It is possible to use the GNU configure and build system to build a program which will run on a system which is different from the system on which the tools are built. In other words, it is possible to build programs using a cross compiler.
This is referred to as a Canadian Cross.
Here is an example of a Canadian Cross.
While running on a GNU/Linux, you can build a program which will run on a Solaris system. You would use a GNU/Linux cross Solaris compiler to build the program.
Of course, you could not run the resulting program on your GNU/Linux system. You would have to copy it over to a Solaris system before you would run it.
Of course, you could also simply build the programs on the Solaris system in the first place. However, perhaps the Solaris system is not available for some reason; perhaps you actually don't have one, but you want to build the tools for somebody else to use. Or perhaps your GNU/Linux system is much faster than your Solaris system.
A Canadian Cross build is most frequently used when building programs to run on a non-Unix system, such as DOS or Windows. It may be simpler to configure and build on a Unix system than to support the configuration machinery on a non-Unix system.
When building a Canadian Cross, there are at least two different systems involved: the system on which the tools are being built, and the system on which the tools will run.
The system on which the tools are being built is called the build system.
The system on which the tools will run is called the host system.
For example, if you are building a Solaris program on a GNU/Linux system, as in the previous section, the build system would be GNU/Linux, and the host system would be Solaris.
It is, of course, possible to build a cross compiler using a Canadian Cross (i.e., build a cross compiler using a cross compiler). In this case, the system for which the resulting cross compiler generates code is called the target system. (For a more complete discussion of host and target systems, see Host and Target).
An example of building a cross compiler using a Canadian Cross would be building a Windows cross MIPS ELF compiler on a GNU/Linux system. In this case the build system would be GNU/Linux, the host system would be Windows, and the target system would be MIPS ELF.
The name Canadian Cross comes from the case when the build, host, and target systems are all different. At the time that these issues were all being hashed out, Canada had three national political parties.
In order to configure a program for a Canadian Cross build, you must first build and install the set of cross tools you will use to build the program.

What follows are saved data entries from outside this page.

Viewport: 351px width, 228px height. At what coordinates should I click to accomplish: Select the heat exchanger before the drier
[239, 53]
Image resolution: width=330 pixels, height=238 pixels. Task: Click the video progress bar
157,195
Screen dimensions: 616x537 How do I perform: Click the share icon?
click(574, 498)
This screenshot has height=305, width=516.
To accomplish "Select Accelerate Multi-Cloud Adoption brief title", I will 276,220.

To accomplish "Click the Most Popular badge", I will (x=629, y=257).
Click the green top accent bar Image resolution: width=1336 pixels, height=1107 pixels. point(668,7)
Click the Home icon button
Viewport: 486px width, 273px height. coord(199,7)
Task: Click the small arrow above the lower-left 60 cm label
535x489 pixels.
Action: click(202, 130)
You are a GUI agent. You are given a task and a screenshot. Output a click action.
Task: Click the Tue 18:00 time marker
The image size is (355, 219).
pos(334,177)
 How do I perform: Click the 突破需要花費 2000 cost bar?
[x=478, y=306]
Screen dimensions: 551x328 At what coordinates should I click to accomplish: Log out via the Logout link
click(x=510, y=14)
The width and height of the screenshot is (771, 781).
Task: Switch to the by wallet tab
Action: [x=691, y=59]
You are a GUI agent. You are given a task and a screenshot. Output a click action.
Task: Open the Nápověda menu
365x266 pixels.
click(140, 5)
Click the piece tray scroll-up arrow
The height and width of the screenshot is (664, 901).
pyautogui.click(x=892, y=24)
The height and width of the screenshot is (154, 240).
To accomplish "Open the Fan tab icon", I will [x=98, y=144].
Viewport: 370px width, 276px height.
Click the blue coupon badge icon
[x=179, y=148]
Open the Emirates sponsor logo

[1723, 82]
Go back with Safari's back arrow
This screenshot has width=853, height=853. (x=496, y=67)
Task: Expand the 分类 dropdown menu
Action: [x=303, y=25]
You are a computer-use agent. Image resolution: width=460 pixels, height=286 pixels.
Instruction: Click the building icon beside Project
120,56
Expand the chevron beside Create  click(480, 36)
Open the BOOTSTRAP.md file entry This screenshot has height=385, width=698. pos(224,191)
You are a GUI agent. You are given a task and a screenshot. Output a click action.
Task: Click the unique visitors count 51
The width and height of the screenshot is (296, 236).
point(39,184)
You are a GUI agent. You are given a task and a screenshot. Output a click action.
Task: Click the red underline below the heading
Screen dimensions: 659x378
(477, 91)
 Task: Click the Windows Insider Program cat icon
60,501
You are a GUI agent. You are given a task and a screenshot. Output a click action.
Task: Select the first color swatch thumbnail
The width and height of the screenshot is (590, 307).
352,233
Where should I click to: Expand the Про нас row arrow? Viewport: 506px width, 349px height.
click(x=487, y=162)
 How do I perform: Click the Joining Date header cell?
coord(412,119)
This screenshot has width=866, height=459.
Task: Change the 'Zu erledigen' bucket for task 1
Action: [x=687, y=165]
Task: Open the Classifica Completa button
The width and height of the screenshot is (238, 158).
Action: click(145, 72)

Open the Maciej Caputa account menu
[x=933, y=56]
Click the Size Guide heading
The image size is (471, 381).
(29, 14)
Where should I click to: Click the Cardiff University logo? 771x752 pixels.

These tools will be build cross host tools. That is, they will run on the build system, and will produce code that runs on the host system.
It is easy to confuse the meaning of build and host here. Always remember that the build system is where you are doing the build, and the host system is where the resulting program will run. Therefore, you need a build cross host compiler.
In general, you must have a complete cross environment in order to do the build. This normally means a cross compiler, cross assembler, and so forth, as well as libraries and include files for the host system.
When you run configure, you must use both the ‘--build’ and ‘--host’ options.
The ‘--build’ option is used to specify the configuration name of the build system. This can normally be the result of running the config.guess shell script, and it is reasonable to use ‘--build=`config.guess`’.
The ‘--host’ option is used to specify the configuration name of the host system.
As we explained earlier, config.guess is used to set the default value for the ‘--host’ option (see Using the Host Type). We can now see that since config.guess returns the type of system on which it is run, it really identifies the build system. Since the host system is normally the same as the build system (i.e., people do not normally build using a cross compiler), it is reasonable to use the result of config.guess as the default for the host system when the ‘--host’ option is not used.
It might seem that if the ‘--host’ option were used without the ‘--build’ option that the configure script could run config.guess to determine the build system, and presume a Canadian Cross if the result of config.guess differed from the ‘--host’ option. However, for historical reasons, some configure scripts are routinely run using an explicit ‘--host’ option, rather than using the default from config.guess. As noted earlier, it is difficult or impossible to reliably compare configuration names (see Using the Target Type). Therefore, by convention, if the ‘--host’ option is used, but the ‘--build’ option is not used, then the build system defaults to the host system.
If you are not using the Cygnus tree, you must explicitly specify the cross tools which you want to use to build the program. This is done by setting environment variables before running the configure script.
You must normally set at least the environment variables ‘CC’, ‘AR’, and ‘RANLIB’ to the cross tools which you want to use to build.
For some programs, you must set additional cross tools as well, such as ‘AS’, ‘LD’, or ‘NM’.
You would set these environment variables to the build cross tools which you are going to use.
For example, if you are building a Solaris program on a GNU/Linux system, and your GNU/Linux cross Solaris compiler were named ‘solaris-gcc’, then you would set the environment variable ‘CC’ to ‘solaris-gcc’.
This section describes configuring and building a Canadian Cross when using the Cygnus tree.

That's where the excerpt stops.